Aim of the exercise:
Repeat exactly the opening lines of the records, ending with the line that contains "Task: Expand the Browse dropdown arrow".

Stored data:
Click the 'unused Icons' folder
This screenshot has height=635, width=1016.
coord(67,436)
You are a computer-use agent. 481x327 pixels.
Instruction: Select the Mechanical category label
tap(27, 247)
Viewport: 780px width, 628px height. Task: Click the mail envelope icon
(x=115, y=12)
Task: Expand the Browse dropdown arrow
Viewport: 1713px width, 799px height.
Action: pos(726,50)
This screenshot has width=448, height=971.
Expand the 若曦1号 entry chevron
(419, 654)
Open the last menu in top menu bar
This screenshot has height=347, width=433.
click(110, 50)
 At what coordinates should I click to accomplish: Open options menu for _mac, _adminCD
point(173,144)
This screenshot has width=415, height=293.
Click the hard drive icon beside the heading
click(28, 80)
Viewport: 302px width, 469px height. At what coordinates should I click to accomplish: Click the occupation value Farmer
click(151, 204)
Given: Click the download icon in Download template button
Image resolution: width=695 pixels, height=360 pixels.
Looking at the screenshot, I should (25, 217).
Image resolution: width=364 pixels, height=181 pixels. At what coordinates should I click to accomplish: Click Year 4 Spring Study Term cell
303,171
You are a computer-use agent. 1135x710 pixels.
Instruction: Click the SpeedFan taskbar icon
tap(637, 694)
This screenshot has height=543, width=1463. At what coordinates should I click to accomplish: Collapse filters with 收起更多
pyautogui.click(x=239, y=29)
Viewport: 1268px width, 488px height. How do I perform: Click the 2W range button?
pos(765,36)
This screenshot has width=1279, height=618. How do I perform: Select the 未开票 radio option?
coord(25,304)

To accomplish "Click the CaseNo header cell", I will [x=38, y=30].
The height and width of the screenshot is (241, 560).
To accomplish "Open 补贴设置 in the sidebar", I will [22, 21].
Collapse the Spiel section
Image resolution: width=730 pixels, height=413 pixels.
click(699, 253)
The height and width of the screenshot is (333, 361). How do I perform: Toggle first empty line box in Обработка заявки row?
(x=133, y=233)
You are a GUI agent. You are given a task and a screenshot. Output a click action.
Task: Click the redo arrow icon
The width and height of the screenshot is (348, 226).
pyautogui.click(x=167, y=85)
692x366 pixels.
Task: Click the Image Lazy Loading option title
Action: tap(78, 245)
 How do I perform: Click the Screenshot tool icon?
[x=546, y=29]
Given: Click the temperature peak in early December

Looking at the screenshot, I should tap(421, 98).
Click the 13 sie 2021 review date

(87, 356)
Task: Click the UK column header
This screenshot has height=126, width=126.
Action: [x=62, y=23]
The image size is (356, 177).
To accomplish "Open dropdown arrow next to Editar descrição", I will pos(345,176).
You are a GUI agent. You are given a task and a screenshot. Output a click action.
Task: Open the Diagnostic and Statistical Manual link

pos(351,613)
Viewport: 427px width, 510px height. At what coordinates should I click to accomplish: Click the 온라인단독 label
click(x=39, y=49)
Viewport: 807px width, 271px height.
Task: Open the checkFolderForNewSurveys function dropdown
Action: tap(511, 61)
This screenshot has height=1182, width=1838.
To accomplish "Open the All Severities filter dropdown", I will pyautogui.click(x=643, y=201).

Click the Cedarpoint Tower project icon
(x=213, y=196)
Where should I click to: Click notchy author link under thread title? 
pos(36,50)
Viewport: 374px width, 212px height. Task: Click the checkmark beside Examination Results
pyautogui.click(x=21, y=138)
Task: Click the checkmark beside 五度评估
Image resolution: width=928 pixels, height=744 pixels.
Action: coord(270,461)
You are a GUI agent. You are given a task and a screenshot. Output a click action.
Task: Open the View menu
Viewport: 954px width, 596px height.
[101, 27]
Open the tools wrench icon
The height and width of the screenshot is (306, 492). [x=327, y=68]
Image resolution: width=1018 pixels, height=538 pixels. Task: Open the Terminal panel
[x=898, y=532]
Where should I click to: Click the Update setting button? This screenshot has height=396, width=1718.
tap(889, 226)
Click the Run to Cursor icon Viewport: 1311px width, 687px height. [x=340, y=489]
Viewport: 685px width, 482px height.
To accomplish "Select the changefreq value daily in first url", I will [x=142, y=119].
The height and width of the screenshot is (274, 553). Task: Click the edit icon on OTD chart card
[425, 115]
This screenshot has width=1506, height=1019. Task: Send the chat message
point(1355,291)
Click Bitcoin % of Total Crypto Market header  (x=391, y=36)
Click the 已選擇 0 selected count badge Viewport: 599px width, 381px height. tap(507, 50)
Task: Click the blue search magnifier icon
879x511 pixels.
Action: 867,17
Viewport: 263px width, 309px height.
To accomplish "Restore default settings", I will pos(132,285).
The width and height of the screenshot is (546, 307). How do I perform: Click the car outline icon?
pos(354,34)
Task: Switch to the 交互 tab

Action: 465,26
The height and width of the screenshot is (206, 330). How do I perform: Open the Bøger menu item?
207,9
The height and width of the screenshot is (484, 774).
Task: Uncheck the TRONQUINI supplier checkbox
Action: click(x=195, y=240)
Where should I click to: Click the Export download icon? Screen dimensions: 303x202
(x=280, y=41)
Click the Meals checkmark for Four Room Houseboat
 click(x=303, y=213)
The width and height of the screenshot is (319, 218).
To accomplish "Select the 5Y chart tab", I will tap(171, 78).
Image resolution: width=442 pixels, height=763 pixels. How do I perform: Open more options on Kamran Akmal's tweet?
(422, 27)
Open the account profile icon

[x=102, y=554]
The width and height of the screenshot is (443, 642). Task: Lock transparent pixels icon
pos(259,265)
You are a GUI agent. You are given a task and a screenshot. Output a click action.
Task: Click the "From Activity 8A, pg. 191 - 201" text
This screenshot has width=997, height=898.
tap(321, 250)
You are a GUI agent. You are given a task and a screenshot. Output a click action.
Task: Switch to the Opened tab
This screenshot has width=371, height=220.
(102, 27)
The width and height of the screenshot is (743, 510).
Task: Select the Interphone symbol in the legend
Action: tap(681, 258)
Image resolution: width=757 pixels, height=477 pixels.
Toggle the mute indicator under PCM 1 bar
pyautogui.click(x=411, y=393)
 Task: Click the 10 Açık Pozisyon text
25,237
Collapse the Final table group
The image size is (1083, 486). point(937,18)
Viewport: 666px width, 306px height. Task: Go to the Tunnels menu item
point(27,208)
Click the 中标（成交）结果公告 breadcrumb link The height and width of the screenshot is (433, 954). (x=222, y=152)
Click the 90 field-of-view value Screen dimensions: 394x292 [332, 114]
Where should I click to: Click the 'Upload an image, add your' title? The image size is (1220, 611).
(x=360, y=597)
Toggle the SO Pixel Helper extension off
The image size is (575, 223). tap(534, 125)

Exercise output:
Click the 'unused Icons' folder
This screenshot has height=635, width=1016.
coord(67,436)
You are a computer-use agent. 481x327 pixels.
Instruction: Select the Mechanical category label
tap(27, 247)
Viewport: 780px width, 628px height. Task: Click the mail envelope icon
(x=115, y=12)
Task: Expand the Browse dropdown arrow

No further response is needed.